Converting data to indexed data¶
Before using TIM, user converts timestamps to indices keeping their original order. Indices should start from 1 and the length of gaps between subsequent records can be taken into consideration, but does not have to be. TIM then treats this data as it would treat data with yearly sampling period. This has very little mathematical consequences and TIM can still find most of the time related dependencies if they are present in the data. However, some of the settings like "time specific models" can not be set (following the same logic as for yearly data).
Currently TIM does not support categorical variables, with the exception of binary variables (i.e. variables with two possible states). TIM supports them when they are represented as Booleans, i.e. through the values 0 and 1.
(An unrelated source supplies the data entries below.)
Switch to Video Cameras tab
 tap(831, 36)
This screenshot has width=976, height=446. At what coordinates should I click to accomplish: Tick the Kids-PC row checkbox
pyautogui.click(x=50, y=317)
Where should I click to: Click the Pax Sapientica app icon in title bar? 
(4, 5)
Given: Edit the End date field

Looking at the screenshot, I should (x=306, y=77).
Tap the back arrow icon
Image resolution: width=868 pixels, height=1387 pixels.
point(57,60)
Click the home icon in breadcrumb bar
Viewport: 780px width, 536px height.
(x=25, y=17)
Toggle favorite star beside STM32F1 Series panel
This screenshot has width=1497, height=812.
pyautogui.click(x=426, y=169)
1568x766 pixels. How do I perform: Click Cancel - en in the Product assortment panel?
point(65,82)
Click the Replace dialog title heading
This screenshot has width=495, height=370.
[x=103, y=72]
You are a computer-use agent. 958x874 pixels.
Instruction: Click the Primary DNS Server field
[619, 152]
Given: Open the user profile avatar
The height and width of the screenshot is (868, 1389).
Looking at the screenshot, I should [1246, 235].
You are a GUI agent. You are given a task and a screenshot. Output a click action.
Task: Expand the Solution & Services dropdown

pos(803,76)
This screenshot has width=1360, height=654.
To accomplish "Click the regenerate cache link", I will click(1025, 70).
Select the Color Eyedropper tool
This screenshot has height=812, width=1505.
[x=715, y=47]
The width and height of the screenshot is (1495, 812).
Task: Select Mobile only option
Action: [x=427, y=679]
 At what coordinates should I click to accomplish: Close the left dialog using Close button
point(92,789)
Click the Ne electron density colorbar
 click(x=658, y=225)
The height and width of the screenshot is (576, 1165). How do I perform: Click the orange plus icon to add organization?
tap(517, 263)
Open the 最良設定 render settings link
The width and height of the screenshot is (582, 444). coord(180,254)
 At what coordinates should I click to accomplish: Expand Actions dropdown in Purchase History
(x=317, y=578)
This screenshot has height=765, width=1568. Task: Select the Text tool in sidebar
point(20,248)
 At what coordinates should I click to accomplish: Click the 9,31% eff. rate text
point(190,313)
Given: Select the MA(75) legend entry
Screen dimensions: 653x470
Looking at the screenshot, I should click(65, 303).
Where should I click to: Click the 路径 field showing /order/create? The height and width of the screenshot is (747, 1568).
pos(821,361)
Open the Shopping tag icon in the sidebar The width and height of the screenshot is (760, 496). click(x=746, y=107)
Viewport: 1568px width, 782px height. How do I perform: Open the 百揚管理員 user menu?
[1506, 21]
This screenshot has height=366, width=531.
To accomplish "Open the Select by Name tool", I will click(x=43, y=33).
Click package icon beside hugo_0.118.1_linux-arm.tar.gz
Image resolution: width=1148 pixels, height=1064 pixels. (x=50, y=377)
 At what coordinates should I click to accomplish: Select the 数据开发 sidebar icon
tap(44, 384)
Missing data and infinite values, regularly missing data¶
TIM tries to parse every value to a float. If it can not, it will consider it a missing value (examples are categorical valuables, NA strings or infinity markers). If the succession of missing values is short, TIM will automatically replace them by the last available value of the corresponding predictor. This interpolation can be turned off or switched to another type (like linear interpolation).
The "gap" length of missing values to be interpolated can also be manipulated. This is useful when dealing with regularly missing data. If for example data are missing for every weekend, we should change the maximum interpolation length to cover this gap (e.g. in case of hourly sampled data to 48).
modelBuilding: configuration: interpolation: type: LastValue/Linear/None maxLength: 48
In general, most datasets should not be modeled with more than 2 years of data. More data rarely contributes to forecasting accuracy and can sometimes even be detrimental, when underlying dependencies change over time.
Sometimes the data may contain observable outliers when something unusual happened - examples include electricity shortages, portfolio changes and a breakdown of measuring sensors. In these cases, it might be beneficial to omit the respective timestamps and the data connected to them, as the outliers may cause the model to be distorted. This only applies to forecasting purposes; in anomaly detection finding these outliers is the exact purpose of the model.
Data quality can vary across datasets, as well as in one dataset across measuring instruments. Meteorological predictors, for example, can be of largely varying quality depending on the instruments used to collect their values. Predictors of varying quality can consist of both historical actuals or forecasts; both categories often are of a different quality.
When backtesting, it is recommended to always merge these types of predictors, resulting in one predictor containing values of the highest possible quality for every observation. Most often, this means a model is trained on historical actuals and applied using the best available forecasts.